Hacker Newsnew | past | comments | ask | show | jobs | submitlogin

I use the same script as Dibby053, copied from stackoverflow but with some tweaks to work on kde,gnome and wayland as well as x11 and with some notifications on what state it is in.

I didn't test the x11/wayland check yet, but feel free to use it and report back.

  #!/bin/bash 
  # Dependencies: tesseract-ocr imagemagick 
  # on gnome: gnome-screenshot 
  # on kde: spectacle
  # on x11: xsel
  # on wayland: wl-clipboard

  die(){
  notify-send "$1"
  exit 1
  }
  cleanup(){
  [[ -n $1 ]] &&  rm -rf "$1"
  }

  SCR_IMG=$(mktemp)  || die "failed to take screenshot"

  # shellcheck disable=SC2064
  trap "cleanup '$SCR_IMG'" EXIT

  notify-send "Select the area of the text" 
  if  which "spectacle" &> /dev/null
  then
    spectacle -r -o "$SCR_IMG.png" || die "failed to take screenshot"
  else
    gnome-screenshot -a -f "$SCR_IMG.png" || die "failed to take screenshot"
  fi

  # increase image quality with option -q from default 75 to 100
  mogrify -modulate 100,0 -resize 400% "$SCR_IMG.png"  || die "failed to convert image"
  #should increase detection rate

  tesseract "$SCR_IMG.png" "$SCR_IMG" &> /dev/null || die "failed to extract text"
  if [ "$XDG_SESSION_TYPE" == "wayland" ]
  then 
  wl-copy < "$SCR_IMG.txt" || die "failed to copy text to clipboard"
  else
  xsel -b -i  < "$SCR_IMG.txt" || die "failed to copy text to clipboard"
  fi
  notify-send "Text extracted"
  exit

edit:

Formatting



I slightly modified your script to: 1. Clean up properly 2. Run spectacle in BG mode, so the window does not pop up after screenshotting.

  #!/bin/bash 
  # Dependencies: tesseract-ocr imagemagick 
  # on gnome: gnome-screenshot 
  # on kde: spectacle
  # on x11: xsel
  # on wayland: wl-clipboard
  
  die(){
    notify-send "$1"
    exit 1
  }
  cleanup(){
    [[ -n $1 ]] && rm -r "$1"
  }
  
  SCR_IMG=$(mktemp -d) || die "failed to take screenshot"

— EXERCISE DESCRIPTION —
In the thread about the screenshot OCR script, which command copies the extracted text to the clipboard on a Wayland session? The records after this point come from a different source.

— PROVIDED DATA —
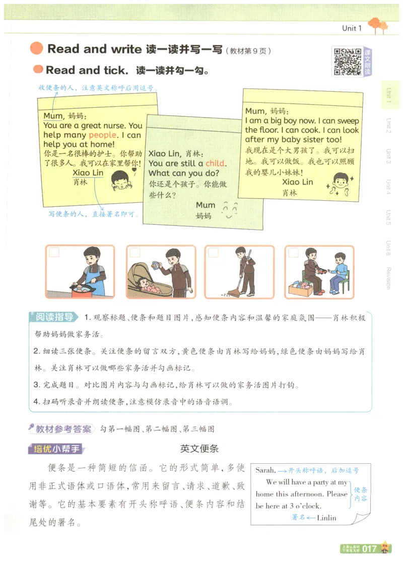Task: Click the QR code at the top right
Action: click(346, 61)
* * *
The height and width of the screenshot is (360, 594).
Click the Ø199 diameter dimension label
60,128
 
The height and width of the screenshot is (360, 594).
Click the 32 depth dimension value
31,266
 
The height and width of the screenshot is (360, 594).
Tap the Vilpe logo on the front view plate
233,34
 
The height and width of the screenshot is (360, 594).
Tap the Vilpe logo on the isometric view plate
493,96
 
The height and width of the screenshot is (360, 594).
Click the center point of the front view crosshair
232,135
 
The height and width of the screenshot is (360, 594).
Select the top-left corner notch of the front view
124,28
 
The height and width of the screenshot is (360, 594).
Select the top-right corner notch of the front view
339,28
--
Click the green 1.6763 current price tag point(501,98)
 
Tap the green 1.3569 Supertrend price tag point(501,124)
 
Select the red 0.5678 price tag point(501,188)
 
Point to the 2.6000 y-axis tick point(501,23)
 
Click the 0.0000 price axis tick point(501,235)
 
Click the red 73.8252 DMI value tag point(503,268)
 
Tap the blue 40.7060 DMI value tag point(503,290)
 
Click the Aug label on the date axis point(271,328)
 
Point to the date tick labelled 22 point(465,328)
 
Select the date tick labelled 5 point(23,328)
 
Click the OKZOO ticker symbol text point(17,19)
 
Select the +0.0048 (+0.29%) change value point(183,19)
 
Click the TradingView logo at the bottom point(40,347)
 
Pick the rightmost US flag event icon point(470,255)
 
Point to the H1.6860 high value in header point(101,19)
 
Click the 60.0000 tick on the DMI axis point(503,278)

— TASK ANSWER —
wl-copy, from the wl-clipboard package.